Constance et Frédérique, fondatrices de Calipige

L’entrepreneuriat est un état d’esprit contagieux, qu’il convient d’entourer de bienveillance, pour éviter qu’il ne devienne infectieux. Alors, quand les deux associés sont liés par le sang, tout semble couler de source. Portrait de Frédérique et Constance, fondatrices de la marque de maillots de bain Calipige, une histoire de sœurs et de cœur.

Après une enfance et adolescence passées dans les Antilles, les deux sœurs prennent un ticket pour la métropole. Elles s’assurent toutes les deux des fondations solides dans l’immobilier, avec un Master II Aménagements, Promotion, Construction pour Frédérique, et une spécialisation en Audit, Expertise et Conseil pour Constance. Ce mimétisme sous-jacent s’interrompt pour un temps, les sœurs entrant dans des entreprises concurrentes. Pendant deux ans, elles vont être au contact d’entrepreneurs passionnés à l’enthousiasme contagieux et aux idées visionnaires prodigieuses. L’envie d’entreprendre spécule doucement en elles. Leurs cellules grises à la manœuvre, les filles cherchent l’idée-socle sur laquelle leur projet futuriste se reposera. Le duo creuse jusqu’à trouver les réminiscences d’une passion commune enfouie, la mode.

Un jour de janvier 2014 et après deux années à côtoyer le génie civil, Frédérique et Constance repoussent les assauts de leur peur et embrassent le génie créatif. Les deux jeunes femmes deviennent architectes de leurs vies et le nouveau locataire de leurs pensées prend le doux nom de Calipige. Un clin d’œil à la Vénus grecque Callipyge, à deux nuances orthographiques près. Une liberté de caractères qui donne le ton et renvoie à la célèbre femme antique au péplos légèrement soulevé laissant entrevoir un postérieur tout en rondeur. Un nom qui ne laisse planer aucun doute quant à l’ambition de ce duo féminin : partir à l’abordage des beaux rivages en maillots de bain irrésistibles...

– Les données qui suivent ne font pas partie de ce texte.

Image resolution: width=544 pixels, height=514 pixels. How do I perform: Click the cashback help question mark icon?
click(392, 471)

L’épargne familiale et la Banque publique d’investissement de la Martinique leur apportent le soutien financier nécessaire. Pour sortir le haut de l’eau et se distinguer dans la marée de marques déjà bien ancrées, les jeunes femmes proposent des maillots de bain adaptés aux quatre morphologies féminines, A, V, H et X. Des lettres classiques qui s’avèrent capitales pour sublimer les corps. Les lignes architecturales d'hier deviennent dès lors sculpturales et les volumes jouent les équilibristes sur les courbes des femmes pour une silhouette harmonieuse. Le justaucorps devient juste corps. Les naïades des caraïbes sont à la recherche des courbes parfaites. Frédérique et Constance dessinent elles-mêmes chacun des modèles puis les transmettent à leur modéliste pour éditer les fiches techniques et patronages, étape indispensable à la fabrication. Les tissus sont sélectionnés avec le plus grand soin, en provenance d’Italie ou de France, des pays reconnus pour être entourés d’un littoral paradisiaque.Le duo s’entoure d’un façonnier, dont les mains expertes travaillent déjà pour Eres et Céline. Leurs créations séduisent les femmes et, par ricochet, les grands magasins parisiens.

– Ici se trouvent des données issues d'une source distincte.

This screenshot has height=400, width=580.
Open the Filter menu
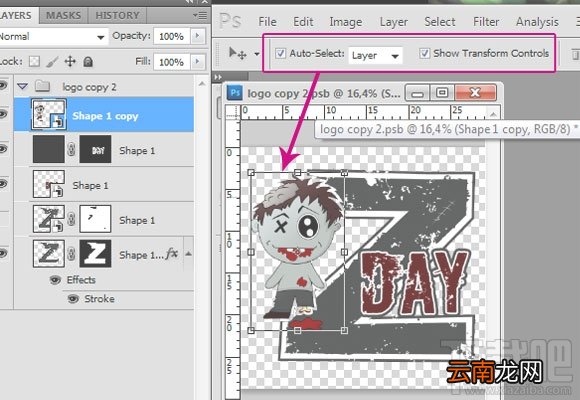point(486,22)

En 2017, après le bleu de l’eau, le duo s’attaque au gris du bitume. Frédérique et Constance se lancent dans le prêt-à-porter. Chemises, pantalons, shorts, robes etc., leur première collection recense les indispensables du vestiaire féminin. Elles reprennent le crédo qui a fait le succès de leurs maillots pour un mariage terre/mer des plus harmonieux. Une collection confectionnée en France qui fait la part belle aux détails : un col lavallière, des manches endimanchées, ou encore des nœuds élégants. Elles lancent une campagne de financement participatif au printemps 2017 et récoltent plus de 20 000€. Un matelas confortable pour lancer la production.

Calipige fait écho à la féminité, à l’élégance, à l’intemporalité. Les femmes s’émancipent dans un corps à corps désormais bienveillant avec leur miroir.